# Technique pour reloger une touche déclipsée de Powerbook G4...



## cotedazur (5 Octobre 2005)

Bonjour,

Et bien voilà,
Après avoir longuement hésité de peur de l'arracher définitivement, j'ai finalement décidé de remettre en place, la touche F7, que j'ai, il y a de cela un mois, délogée par inadvertance.

Seulement cette touche restait accrochée par un systéme mécanique sur la gauche...

Oui, la mécanique de ce fabuleux clavier, est un bijou d'orfévrerie.
Un bonheur que de tapoter dessus.
Mais voilà, il a donc  quelques subtilités techniques à respecter dans le cas de figure que je viens de vous évoquer.

Alors, pour bien faire, il s'agit de "terminer" le travail,
Tout d'abord, de retirer totalement le panneau argenté de son support avant de pouvoir reutiser correctement la touche.
Pour ce faire, il suffit de la faire basculer d'avant en arrière doucement,la plaque argenté restera dans vos doigts et cela sans dommage.
Là, apparaissent, au dessous, deux supports en plastique blanc et une languette inox de 2mn placée sur le fond de l'emplacement de la touche, sur la droite.
Après avoir totalement delogé la touche argenté donc, la première opération de remise en place, consiste à réencliqueter la plaquette touche sur cette languette inox à droite.
Lorsque la touche est reencliqueté sous la languette, il s'agit de réassocier les deux support en plastique, avec un Troisieme (et oui, il y en a un troisieme !) qui lui est solidaire de la touche.
2 mini doigt permettent cette opération.

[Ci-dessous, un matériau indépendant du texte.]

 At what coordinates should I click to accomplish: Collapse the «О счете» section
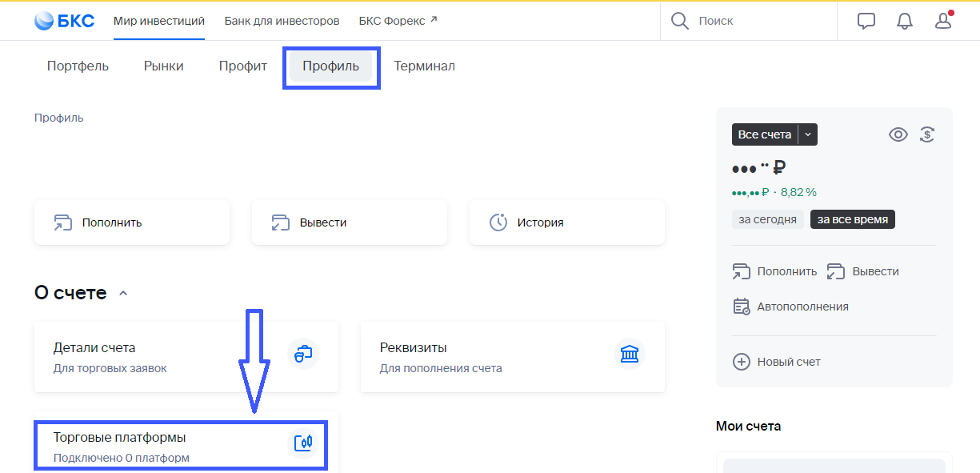123,294
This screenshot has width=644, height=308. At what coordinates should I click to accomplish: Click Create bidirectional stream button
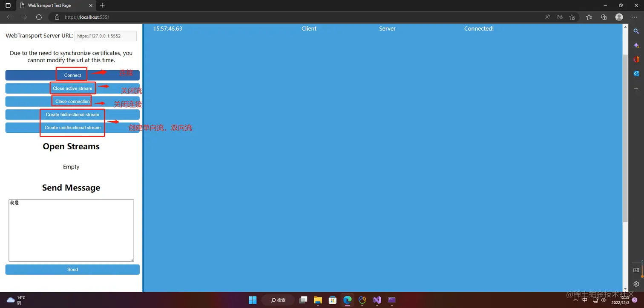[72, 114]
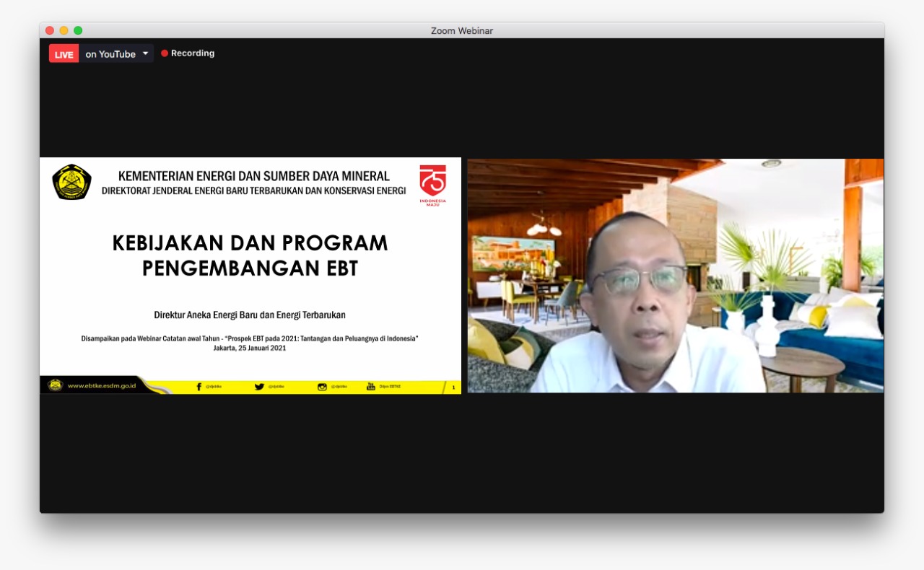The image size is (924, 570).
Task: Click the www.ebtke.esdm.go.id link
Action: coord(101,386)
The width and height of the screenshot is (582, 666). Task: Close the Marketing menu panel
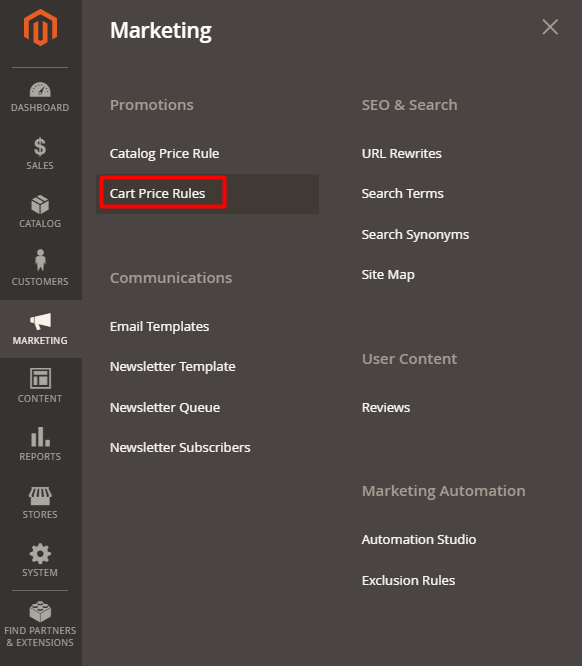coord(550,27)
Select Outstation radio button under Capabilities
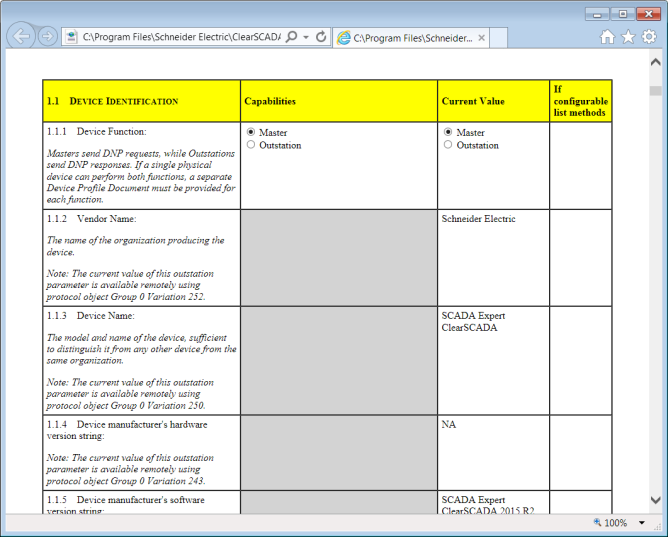Screen dimensions: 668x537 tap(250, 145)
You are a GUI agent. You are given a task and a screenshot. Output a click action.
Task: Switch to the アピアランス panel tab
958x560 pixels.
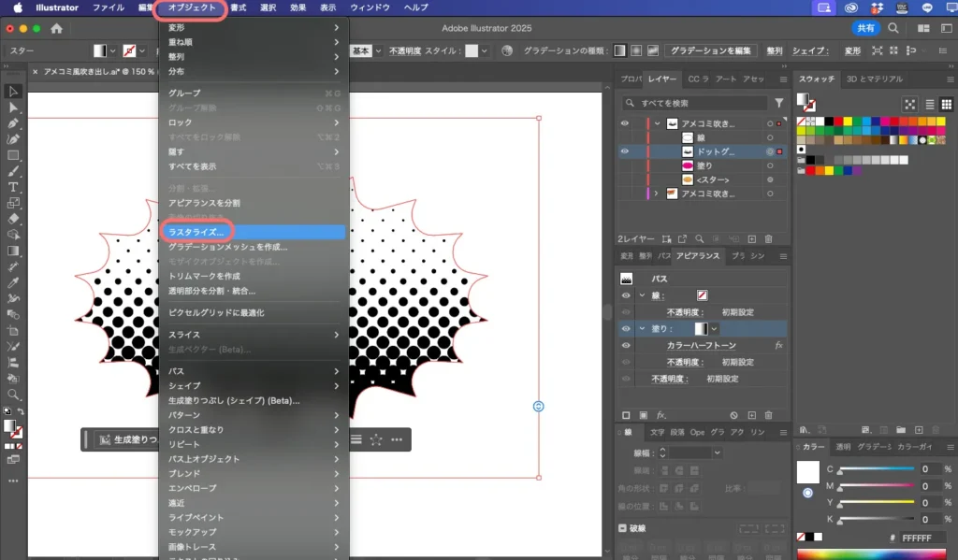(698, 255)
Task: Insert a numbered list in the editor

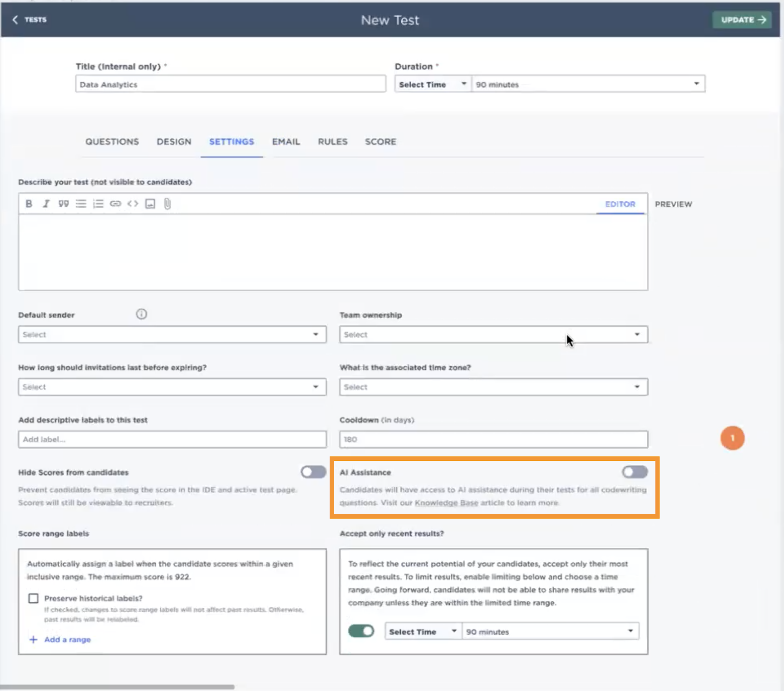Action: coord(98,204)
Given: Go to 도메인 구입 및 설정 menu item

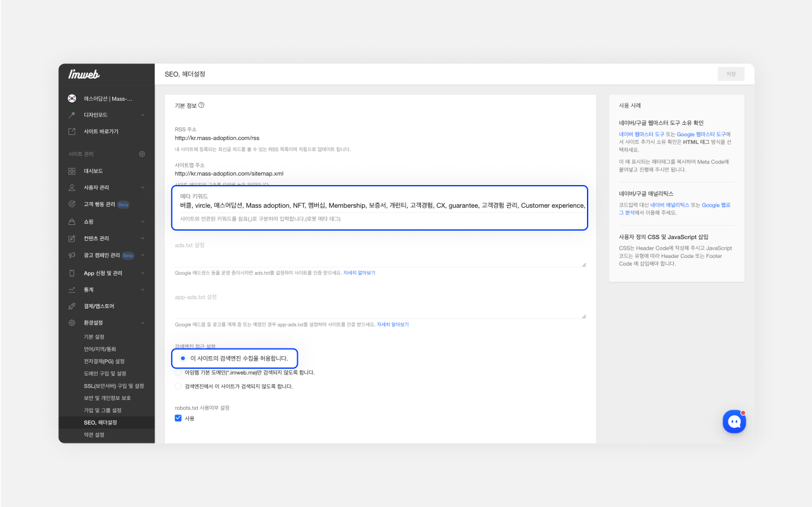Looking at the screenshot, I should 105,373.
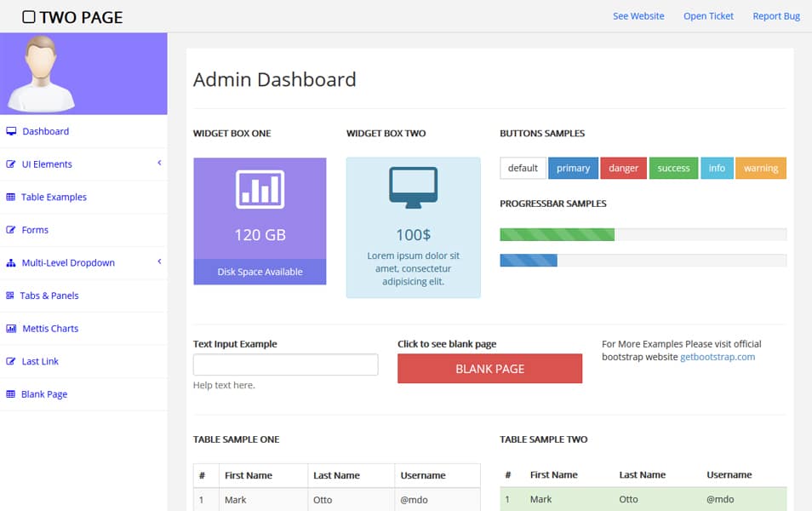Viewport: 812px width, 511px height.
Task: Click the Tabs & Panels sidebar icon
Action: coord(12,296)
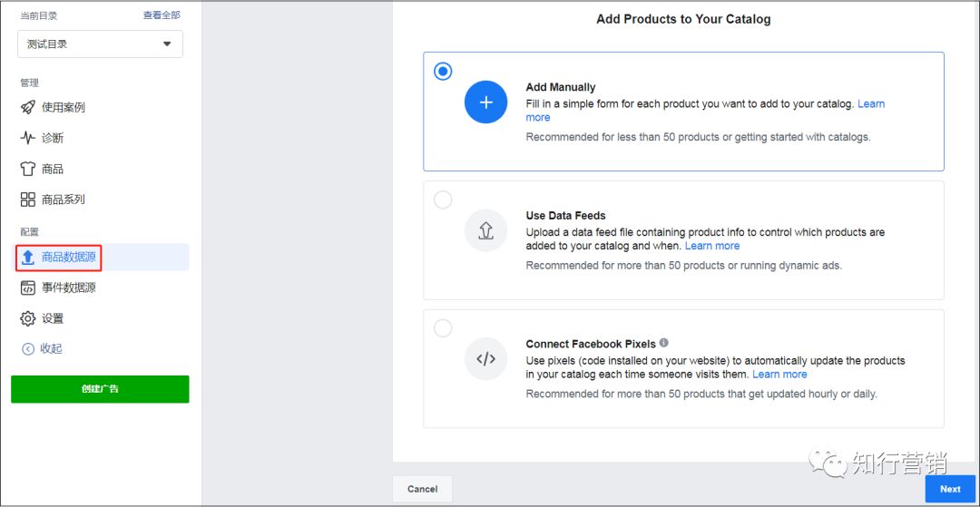Click the upload icon for 商品数据源

pyautogui.click(x=28, y=258)
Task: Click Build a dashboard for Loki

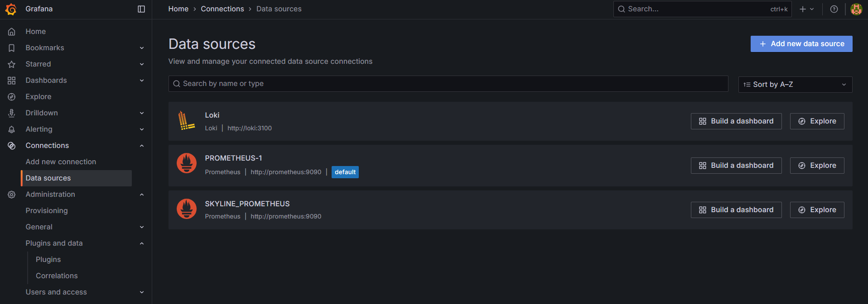Action: point(736,121)
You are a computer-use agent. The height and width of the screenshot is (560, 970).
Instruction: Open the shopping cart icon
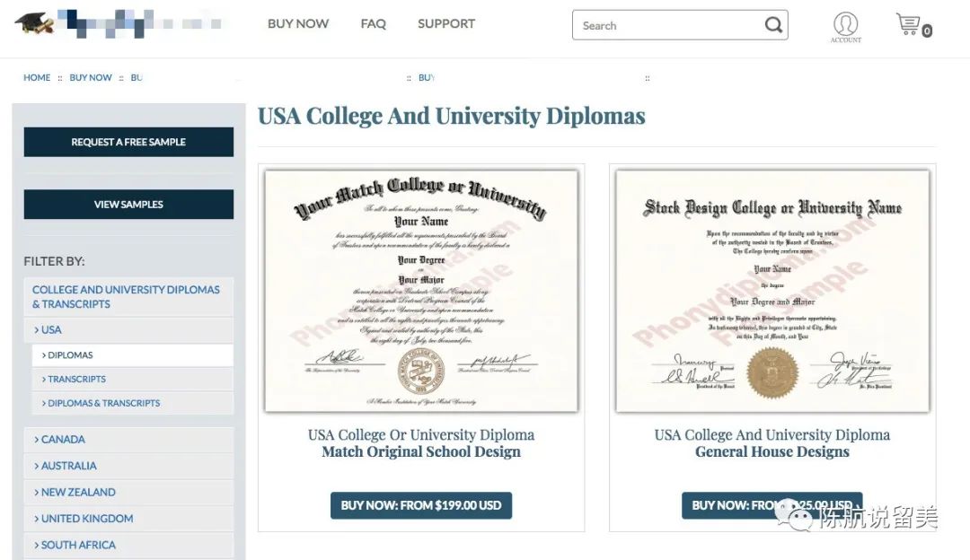point(910,25)
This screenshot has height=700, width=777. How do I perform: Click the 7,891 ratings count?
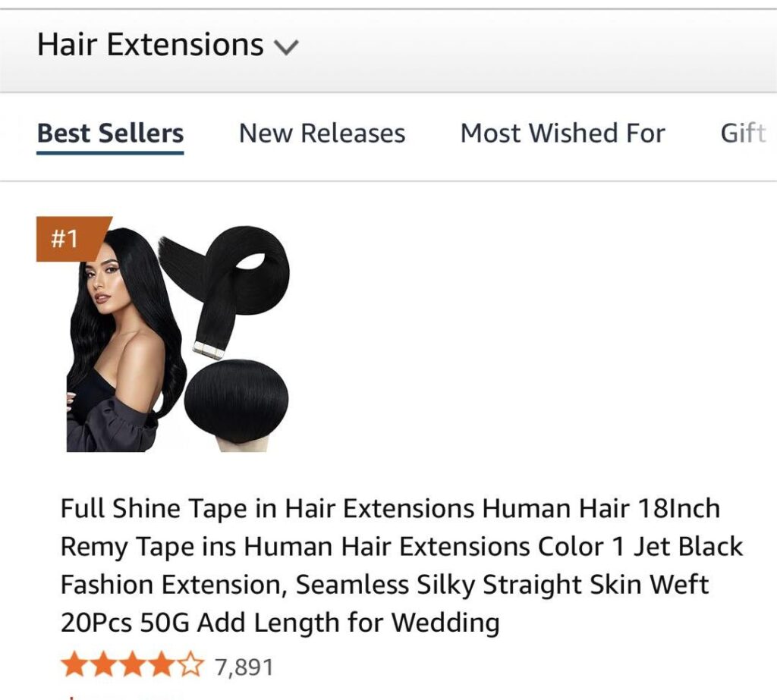pyautogui.click(x=244, y=667)
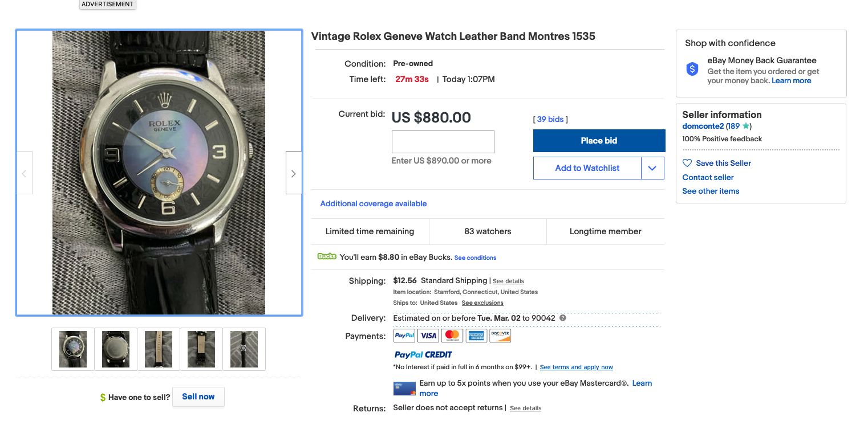868x437 pixels.
Task: Click the Add to Watchlist button
Action: coord(587,168)
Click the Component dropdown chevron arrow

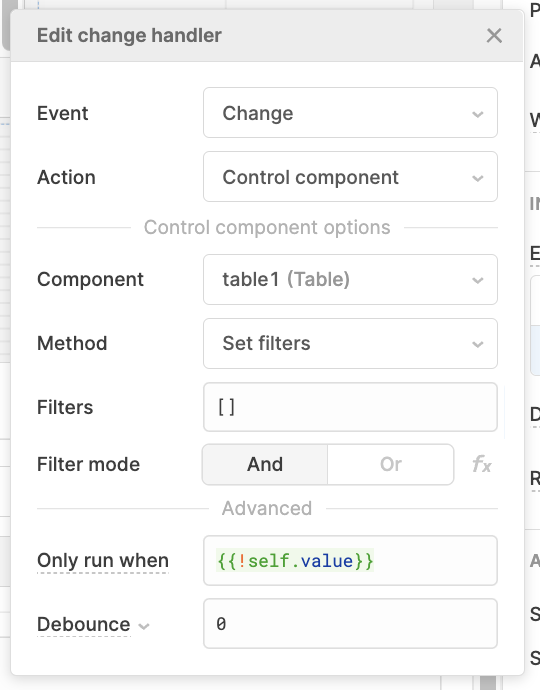pos(478,280)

Ils sont placés sur le support plastique intermédiaire.
Avec une aiguille, écarter la  plaquette plastique "touche" pour que les doigts de la plaquette intermédiaire reprennent leur position d'origine.
Cette liaison redonne l'elasticité de la touche...
Derniere opération:
Appuyer sur la touche par la gauche sans forcer.
La touche reprend ainsi sa position d'origine.

Voilà, pas évident sans schémas, mais j'éspère que ces explications vous permettront de réagir le cas échéant sans faire appel à apple...;-)


Cordialement

David


----------